- **Recorded information**
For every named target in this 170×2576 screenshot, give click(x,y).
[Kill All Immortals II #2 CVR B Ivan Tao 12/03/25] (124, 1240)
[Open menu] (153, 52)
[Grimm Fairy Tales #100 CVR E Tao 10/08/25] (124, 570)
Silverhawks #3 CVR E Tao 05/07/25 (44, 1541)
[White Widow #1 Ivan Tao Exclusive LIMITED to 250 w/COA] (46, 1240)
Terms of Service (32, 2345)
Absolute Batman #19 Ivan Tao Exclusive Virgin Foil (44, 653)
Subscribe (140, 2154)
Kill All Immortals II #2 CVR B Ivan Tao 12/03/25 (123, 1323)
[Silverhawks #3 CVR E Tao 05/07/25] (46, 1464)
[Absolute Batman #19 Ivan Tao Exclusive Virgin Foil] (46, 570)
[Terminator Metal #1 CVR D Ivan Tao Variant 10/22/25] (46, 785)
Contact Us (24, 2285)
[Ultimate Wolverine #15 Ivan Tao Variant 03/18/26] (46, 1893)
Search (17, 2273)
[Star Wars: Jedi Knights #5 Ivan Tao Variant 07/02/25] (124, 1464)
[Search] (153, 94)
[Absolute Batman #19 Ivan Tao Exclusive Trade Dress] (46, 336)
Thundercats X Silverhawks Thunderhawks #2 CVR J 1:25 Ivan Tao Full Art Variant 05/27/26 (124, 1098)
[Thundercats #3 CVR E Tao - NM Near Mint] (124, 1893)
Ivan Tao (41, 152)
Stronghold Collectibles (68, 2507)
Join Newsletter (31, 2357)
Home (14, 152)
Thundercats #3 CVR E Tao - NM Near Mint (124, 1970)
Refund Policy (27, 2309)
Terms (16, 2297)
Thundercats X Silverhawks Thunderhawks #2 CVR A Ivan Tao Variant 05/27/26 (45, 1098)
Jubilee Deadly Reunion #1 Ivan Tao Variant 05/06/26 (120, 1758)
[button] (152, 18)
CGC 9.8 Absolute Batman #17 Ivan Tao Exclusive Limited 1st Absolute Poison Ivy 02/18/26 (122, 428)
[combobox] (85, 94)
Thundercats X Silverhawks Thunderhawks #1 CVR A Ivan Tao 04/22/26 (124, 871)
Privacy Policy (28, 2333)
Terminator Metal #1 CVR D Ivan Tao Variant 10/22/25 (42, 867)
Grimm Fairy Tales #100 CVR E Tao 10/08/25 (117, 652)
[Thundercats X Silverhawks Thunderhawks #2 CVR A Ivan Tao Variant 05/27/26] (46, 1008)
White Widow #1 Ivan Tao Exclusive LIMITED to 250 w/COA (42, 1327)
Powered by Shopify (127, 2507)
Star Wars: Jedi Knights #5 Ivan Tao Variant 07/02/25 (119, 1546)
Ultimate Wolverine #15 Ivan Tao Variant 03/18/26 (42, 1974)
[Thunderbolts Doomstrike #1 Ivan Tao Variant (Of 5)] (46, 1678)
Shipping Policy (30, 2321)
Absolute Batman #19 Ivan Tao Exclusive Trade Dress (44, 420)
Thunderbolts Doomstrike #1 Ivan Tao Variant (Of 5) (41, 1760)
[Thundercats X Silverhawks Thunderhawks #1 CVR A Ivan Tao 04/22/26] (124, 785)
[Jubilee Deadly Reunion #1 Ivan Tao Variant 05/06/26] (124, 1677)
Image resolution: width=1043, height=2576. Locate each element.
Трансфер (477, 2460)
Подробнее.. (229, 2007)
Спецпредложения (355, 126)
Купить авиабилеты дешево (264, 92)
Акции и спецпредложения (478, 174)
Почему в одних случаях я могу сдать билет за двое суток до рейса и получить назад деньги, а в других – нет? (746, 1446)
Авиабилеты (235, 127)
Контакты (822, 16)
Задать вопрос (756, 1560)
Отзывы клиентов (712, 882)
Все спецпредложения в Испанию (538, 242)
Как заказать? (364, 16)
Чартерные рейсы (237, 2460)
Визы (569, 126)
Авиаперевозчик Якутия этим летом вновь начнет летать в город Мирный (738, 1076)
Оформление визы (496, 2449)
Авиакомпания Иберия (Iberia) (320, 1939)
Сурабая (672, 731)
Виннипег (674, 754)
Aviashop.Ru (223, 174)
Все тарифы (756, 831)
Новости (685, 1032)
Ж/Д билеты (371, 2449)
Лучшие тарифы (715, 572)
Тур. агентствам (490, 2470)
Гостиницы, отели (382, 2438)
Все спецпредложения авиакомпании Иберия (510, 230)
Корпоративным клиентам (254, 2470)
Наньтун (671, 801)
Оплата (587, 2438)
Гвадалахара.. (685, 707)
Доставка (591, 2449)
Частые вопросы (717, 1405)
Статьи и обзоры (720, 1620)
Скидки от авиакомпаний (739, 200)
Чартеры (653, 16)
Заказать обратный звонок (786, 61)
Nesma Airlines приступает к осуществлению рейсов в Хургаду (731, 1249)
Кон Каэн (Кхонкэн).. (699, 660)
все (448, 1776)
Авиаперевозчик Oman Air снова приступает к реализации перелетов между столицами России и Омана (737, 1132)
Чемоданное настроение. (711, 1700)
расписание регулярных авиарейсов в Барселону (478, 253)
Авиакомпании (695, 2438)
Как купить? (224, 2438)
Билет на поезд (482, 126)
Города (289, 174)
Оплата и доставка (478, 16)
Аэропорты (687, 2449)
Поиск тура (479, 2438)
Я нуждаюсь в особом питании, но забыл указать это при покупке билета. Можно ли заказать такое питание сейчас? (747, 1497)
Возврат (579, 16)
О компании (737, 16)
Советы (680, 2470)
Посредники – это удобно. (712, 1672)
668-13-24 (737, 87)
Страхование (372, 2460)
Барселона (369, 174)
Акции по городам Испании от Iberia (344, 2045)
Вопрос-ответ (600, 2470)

- **What the exercise asks**
Transcribe the material above in full, keeping every word.

- **Written solution**
For every named target in this 170×2576 screenshot, give click(x,y).
[Kill All Immortals II #2 CVR B Ivan Tao 12/03/25] (124, 1240)
[Open menu] (153, 52)
[Grimm Fairy Tales #100 CVR E Tao 10/08/25] (124, 570)
Silverhawks #3 CVR E Tao 05/07/25 (44, 1541)
[White Widow #1 Ivan Tao Exclusive LIMITED to 250 w/COA] (46, 1240)
Terms of Service (32, 2345)
Absolute Batman #19 Ivan Tao Exclusive Virgin Foil (44, 653)
Subscribe (140, 2154)
Kill All Immortals II #2 CVR B Ivan Tao 12/03/25 (123, 1323)
[Silverhawks #3 CVR E Tao 05/07/25] (46, 1464)
[Absolute Batman #19 Ivan Tao Exclusive Virgin Foil] (46, 570)
[Terminator Metal #1 CVR D Ivan Tao Variant 10/22/25] (46, 785)
Contact Us (24, 2285)
[Ultimate Wolverine #15 Ivan Tao Variant 03/18/26] (46, 1893)
Search (17, 2273)
[Star Wars: Jedi Knights #5 Ivan Tao Variant 07/02/25] (124, 1464)
[Search] (153, 94)
[Absolute Batman #19 Ivan Tao Exclusive Trade Dress] (46, 336)
Thundercats X Silverhawks Thunderhawks #2 CVR J 1:25 Ivan Tao Full Art Variant 05/27/26 (124, 1098)
[Thundercats #3 CVR E Tao - NM Near Mint] (124, 1893)
Ivan Tao (41, 152)
Stronghold Collectibles (68, 2507)
Join Newsletter (31, 2357)
Home (14, 152)
Thundercats #3 CVR E Tao - NM Near Mint (124, 1970)
Refund Policy (27, 2309)
Terms (16, 2297)
Thundercats X Silverhawks Thunderhawks #2 CVR A Ivan Tao Variant 05/27/26 (45, 1098)
Jubilee Deadly Reunion #1 Ivan Tao Variant 05/06/26 (120, 1758)
[button] (152, 18)
CGC 9.8 Absolute Batman #17 Ivan Tao Exclusive Limited 1st Absolute Poison Ivy 02/18/26 (122, 428)
[combobox] (85, 94)
Thundercats X Silverhawks Thunderhawks #1 CVR A Ivan Tao 04/22/26 (124, 871)
Privacy Policy (28, 2333)
Terminator Metal #1 CVR D Ivan Tao Variant 10/22/25 (42, 867)
Grimm Fairy Tales #100 CVR E Tao 10/08/25 (117, 652)
[Thundercats X Silverhawks Thunderhawks #2 CVR A Ivan Tao Variant 05/27/26] (46, 1008)
White Widow #1 Ivan Tao Exclusive LIMITED to 250 w/COA (42, 1327)
Powered by Shopify (127, 2507)
Star Wars: Jedi Knights #5 Ivan Tao Variant 07/02/25 (119, 1546)
Ultimate Wolverine #15 Ivan Tao Variant 03/18/26 (42, 1974)
[Thunderbolts Doomstrike #1 Ivan Tao Variant (Of 5)] (46, 1678)
Shipping Policy (30, 2321)
Absolute Batman #19 Ivan Tao Exclusive Trade Dress (44, 420)
Thunderbolts Doomstrike #1 Ivan Tao Variant (Of 5) (41, 1760)
[Thundercats X Silverhawks Thunderhawks #1 CVR A Ivan Tao 04/22/26] (124, 785)
[Jubilee Deadly Reunion #1 Ivan Tao Variant 05/06/26] (124, 1677)
Image resolution: width=1043, height=2576. Locate each element.
Трансфер (477, 2460)
Подробнее.. (229, 2007)
Спецпредложения (355, 126)
Купить авиабилеты дешево (264, 92)
Акции и спецпредложения (478, 174)
Почему в одних случаях я могу сдать билет за двое суток до рейса и получить назад деньги, а в других – нет? (746, 1446)
Авиабилеты (235, 127)
Контакты (822, 16)
Задать вопрос (756, 1560)
Отзывы клиентов (712, 882)
Все спецпредложения в Испанию (538, 242)
Как заказать? (364, 16)
Чартерные рейсы (237, 2460)
Визы (569, 126)
Авиаперевозчик Якутия этим летом вновь начнет летать в город Мирный (738, 1076)
Оформление визы (496, 2449)
Авиакомпания Иберия (Iberia) (320, 1939)
Сурабая (672, 731)
Виннипег (674, 754)
Aviashop.Ru (223, 174)
Все тарифы (756, 831)
Новости (685, 1032)
Ж/Д билеты (371, 2449)
Лучшие тарифы (715, 572)
Тур. агентствам (490, 2470)
Гостиницы, отели (382, 2438)
Все спецпредложения авиакомпании Иберия (510, 230)
Корпоративным клиентам (254, 2470)
Наньтун (671, 801)
Оплата (587, 2438)
Гвадалахара.. (685, 707)
Доставка (591, 2449)
Частые вопросы (717, 1405)
Статьи и обзоры (720, 1620)
Скидки от авиакомпаний (739, 200)
Чартеры (653, 16)
Заказать обратный звонок (786, 61)
Nesma Airlines приступает к осуществлению рейсов в Хургаду (731, 1249)
Кон Каэн (Кхонкэн).. (699, 660)
все (448, 1776)
Авиаперевозчик Oman Air снова приступает к реализации перелетов между столицами России и Омана (737, 1132)
Чемоданное настроение. (711, 1700)
расписание регулярных авиарейсов в Барселону (478, 253)
Авиакомпании (695, 2438)
Как купить? (224, 2438)
Билет на поезд (482, 126)
Города (289, 174)
Оплата и доставка (478, 16)
Аэропорты (687, 2449)
Поиск тура (479, 2438)
Я нуждаюсь в особом питании, но забыл указать это при покупке билета. Можно ли заказать такое питание сейчас? (747, 1497)
Возврат (579, 16)
О компании (737, 16)
Советы (680, 2470)
Посредники – это удобно. (712, 1672)
668-13-24 (737, 87)
Страхование (372, 2460)
Барселона (369, 174)
Акции по городам Испании от Iberia (344, 2045)
Вопрос-ответ (600, 2470)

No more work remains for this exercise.